Investigador Champalimaud ganha bolsa de 1,8 milhões de euros

Objetivo é desenvolver técnicas de imagiologia cerebral mais avançadas

O investigador Noam Shemesh, da Fundação Champalimaud, ganhou uma bolsa de investigação júnior do European Research Council, no valor de 1,8 milhões de euros, para desenvolver novas técnicas de imagiologia funcional cerebral por ressonância magnética (fMRI) que permitam registar a atividade neuronal em tempo real, o contrário do que acontece agora.

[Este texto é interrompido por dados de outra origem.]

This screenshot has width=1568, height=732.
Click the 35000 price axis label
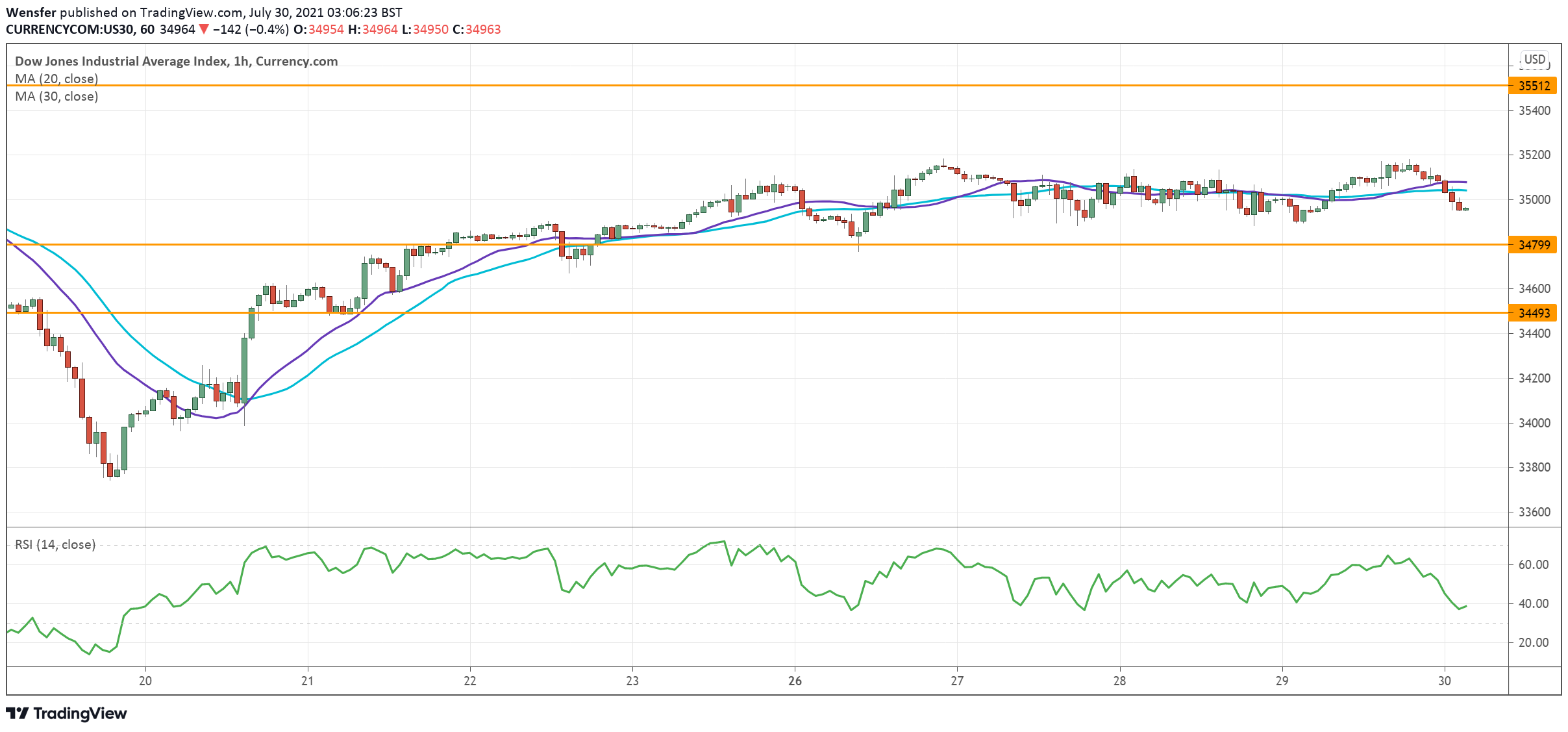point(1534,199)
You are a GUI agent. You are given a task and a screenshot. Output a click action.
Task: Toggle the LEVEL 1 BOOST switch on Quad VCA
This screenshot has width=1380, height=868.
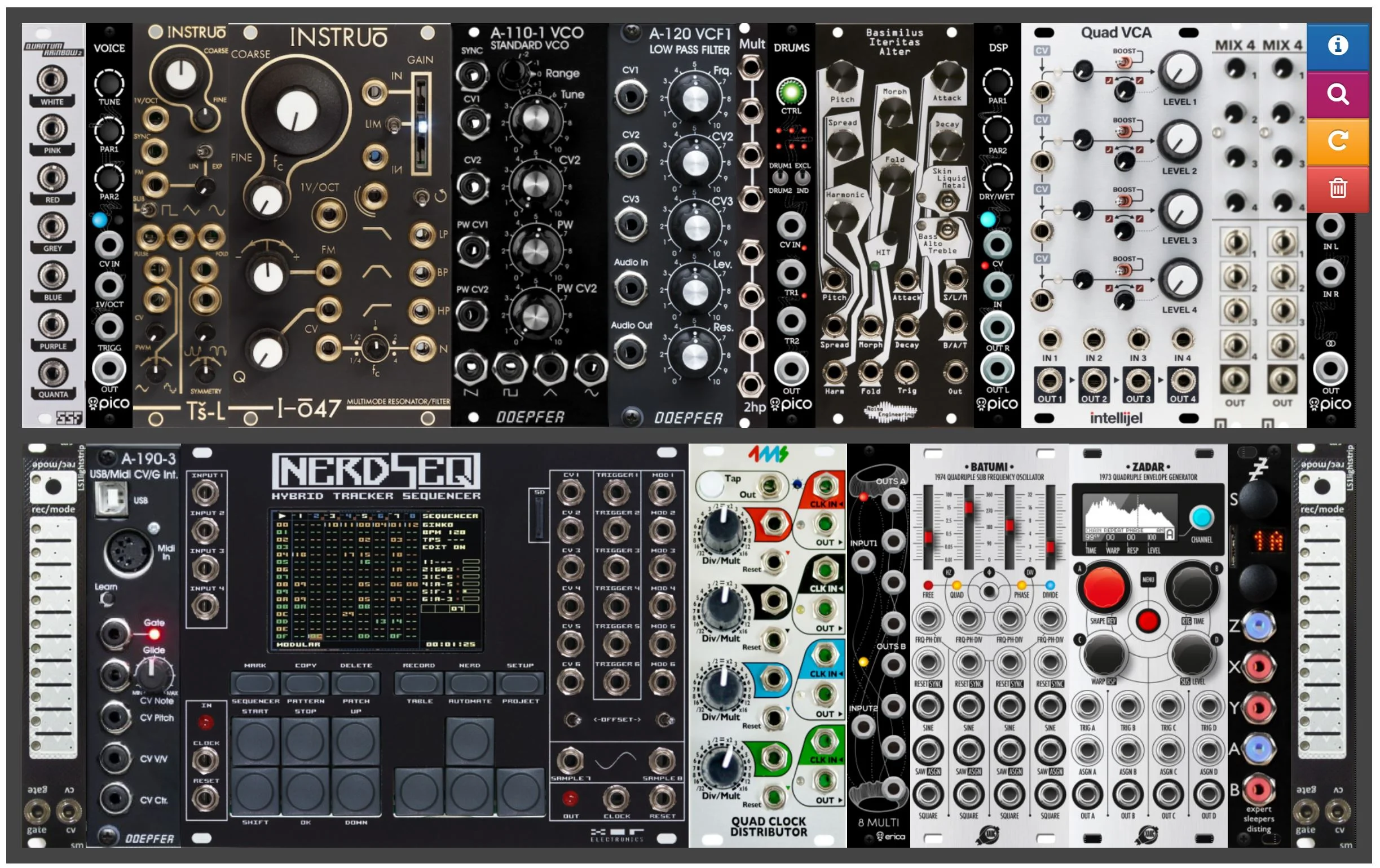point(1125,62)
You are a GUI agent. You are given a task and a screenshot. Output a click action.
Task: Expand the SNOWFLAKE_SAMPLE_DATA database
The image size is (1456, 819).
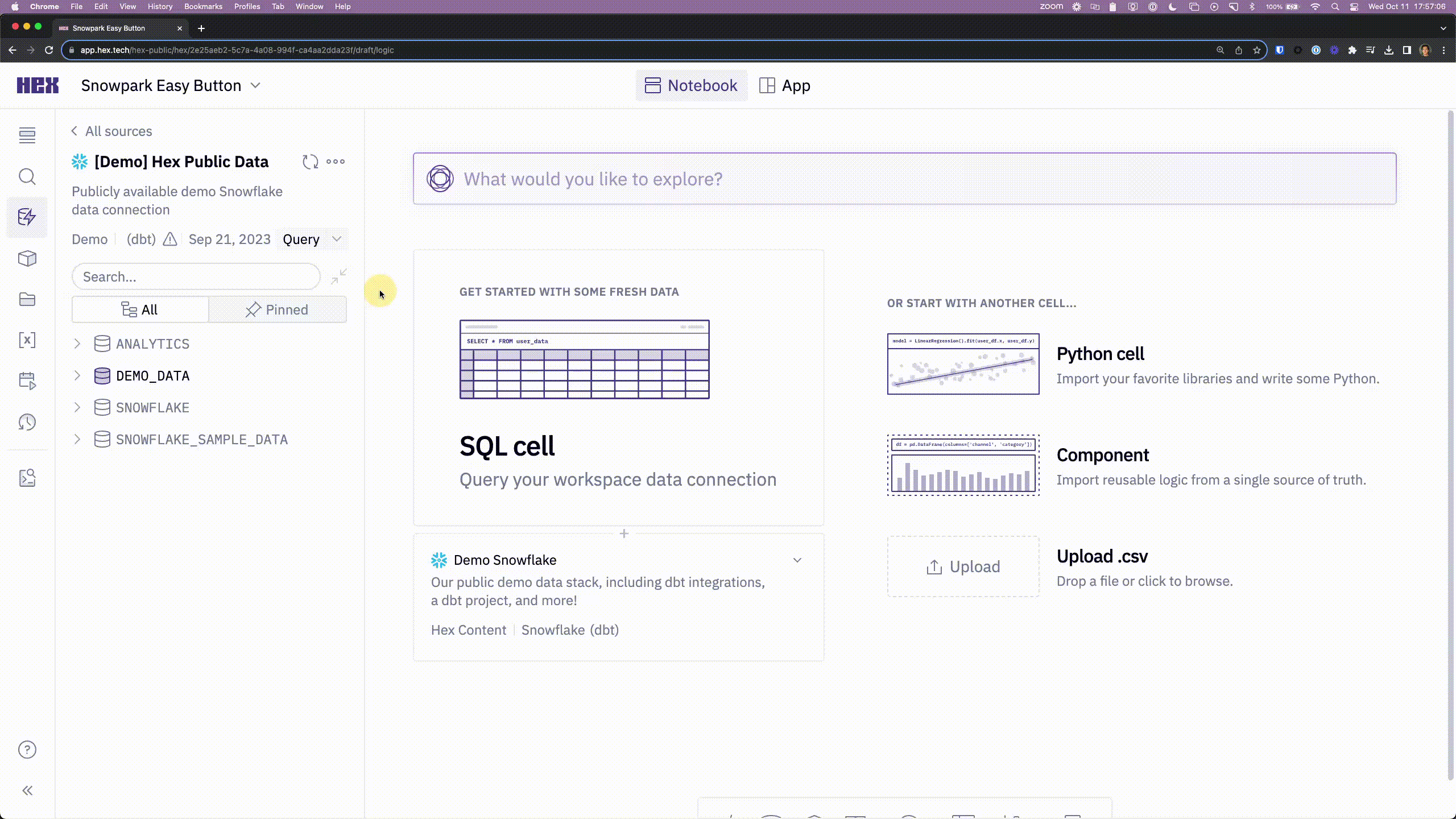tap(77, 439)
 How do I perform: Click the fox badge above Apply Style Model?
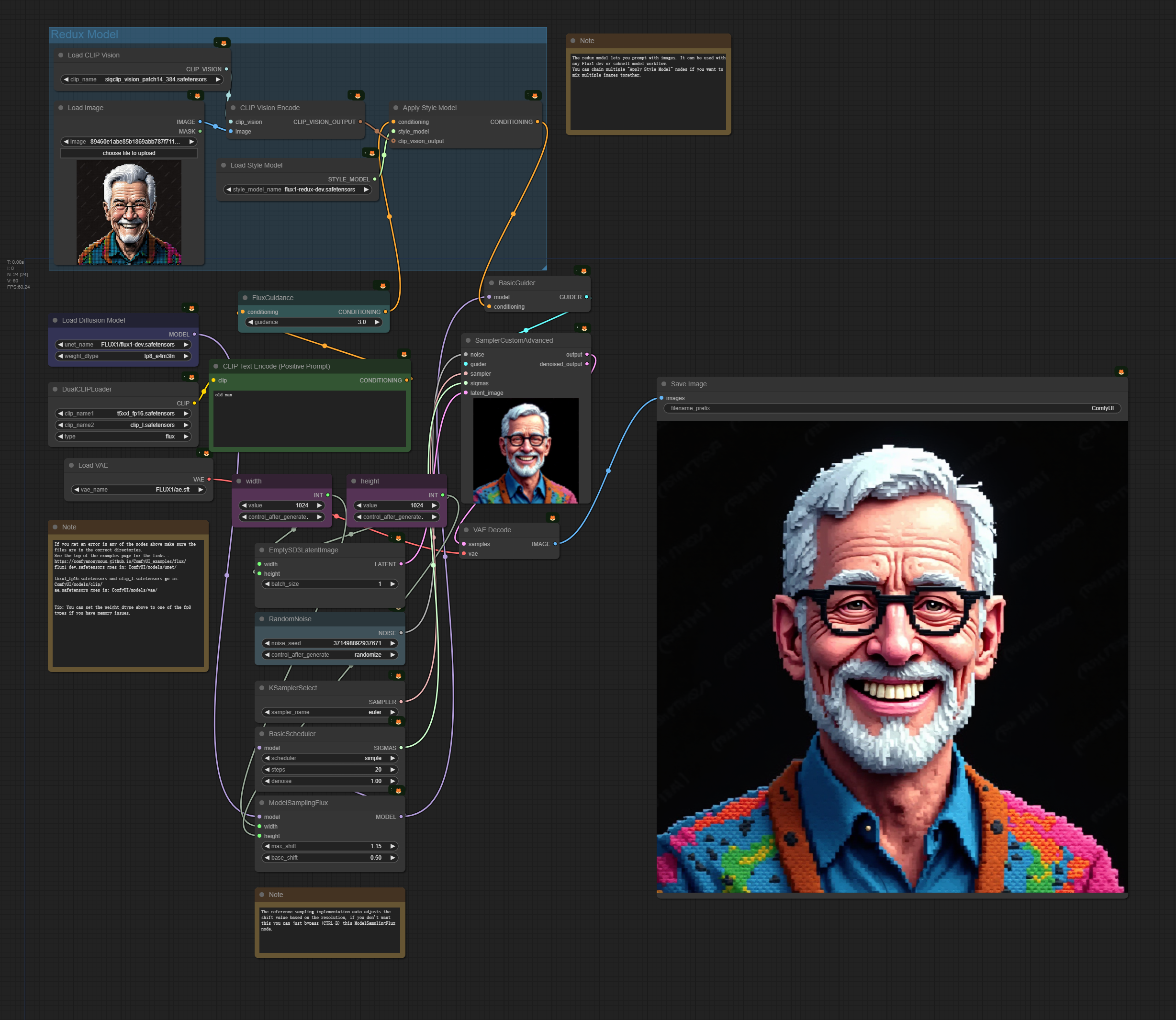click(x=534, y=96)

As técnicas clássicas de fMRI detetam alterações no fluxo sanguíneo e nos níveis de oxigenação que acompanham a atividade neural no cérebro e o que Noam Shemesh pretende desenvolver são novos métodos para medir diretamente a atividade neural e "numa escala temporal muito mais rápida", como sublinha o investigador num comunicado divulgado pela instituição.

As novas técnicas assentam na medição de pequenas variações do volume neuronal associadas à ativação dos neurónios e também na identificação da libertação de neurotransmissores no cérebro, outra medida direta da atividade neuronal.

"O objetivo último" deste trabalho é poder "estabelecer depois a ligação entre o comportamento e os circuitos neuronais que estão na sua origem", sublinha o investigador.

A investigação vai ser desenvolvida com os aparelhos de fMRI "de nova geração recentemente adquiridos pelo centro Champalimaud", conclui Noam Shemesh.